Medical devices - Class III: General Controls and Premarket Approval

A Class III device needs to go through premarket approval (PMA) by the FDA before it can be marketed for use. Class III devices are usually invasive, life-sustaining, life-supporting, or is used “in preventing impairment of human health or if the device presents a potential unreasonable risk of illness or injury”.

In order to CE mark Class III devices the following requirements should be met to this end:

• Technical File for each family of devices should be prepared. This file should contain legal information, documentation, manufacturing process and performance of the product to show its effectiveness and safety. It includes the product Risk Analysis according to the EN 14971 harmonized European Standard, material safety data sheets, biocompatibility of materials, hygiene and sterility tests, manufacturing processes control procedures, operation manual/instructions, and any relevant documentation, as required by Exhibit I “Essential Requirements” of MDD, including clinical and medical support information. According to the type of device, some of these requirements may not apply.
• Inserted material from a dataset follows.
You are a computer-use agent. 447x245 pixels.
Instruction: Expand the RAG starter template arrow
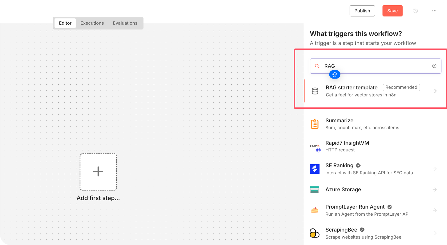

• The Manufacturer must implement a Medical Quality Management System that will comply with the requirements of the MDD 93/42/EEC directive. The best, it to adopt a harmonized standard such as ISO 13485:2003 which s now the gold QMS standard in this Industry. In addition, we recommend, for commercial reasons, that this system should meet ISO 9001:2000, but ISO 9001:2000 alone does not comply with the requirements of the medical equipment directives. For more information, see CE QMS Requirements.

• Choose Conformity Assessment Route: refer the flow chart below.
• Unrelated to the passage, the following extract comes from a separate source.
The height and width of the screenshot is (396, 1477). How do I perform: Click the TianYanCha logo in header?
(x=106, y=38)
• Declaration of Conformity.

• Ensure the device is a Class II medical device.

• Vigilance and Post Market Surveillance. (affix ce marking approval & market the products)

The conformity assessment routes for Class III Medical Devices

 

In the case of devices falling within Class III, other than devices which are custom-made or intended for clinical investigations, the manufacturer shall, in order to affix the CE marking, either:

1. follow the procedure relating to the EC declaration of conformity set out in Annex II (full quality assurance); or
2. follow the procedure relating to the EC type-examination set out in Annex III, coupled with:

(i) The procedure relating to the EC verification set out in Annex IV; or

(ii) The procedure relating to the EC declaration of conformity set out in Annex V (production quality assurance).

Class III controls are similar to those for Class IIb devices but additionally require the manufacturer to submit the design dossier to the Notified Body for approval under Annex II and do not allow the Annex III/Annex VI option.

There are two routes:

1. Notified Body must carry out either an Annex II audit of the full quality assurance system (ISO 13485:2003), plus that the manufacturer must submit the design dossier to the Notified Body for approval under Annex II, or
2. Type-examination (Annex III) plus one of the two options given here:
   • Examination and testing of each product or homogenous batch of products (Annex IV); or
   • Audit of the production quality assurance system (Annex V  ISO 13485:2003 (excluding Design)

Once the manufacturer has received certification from the Notified Body he may CE mark his products and place them on the market.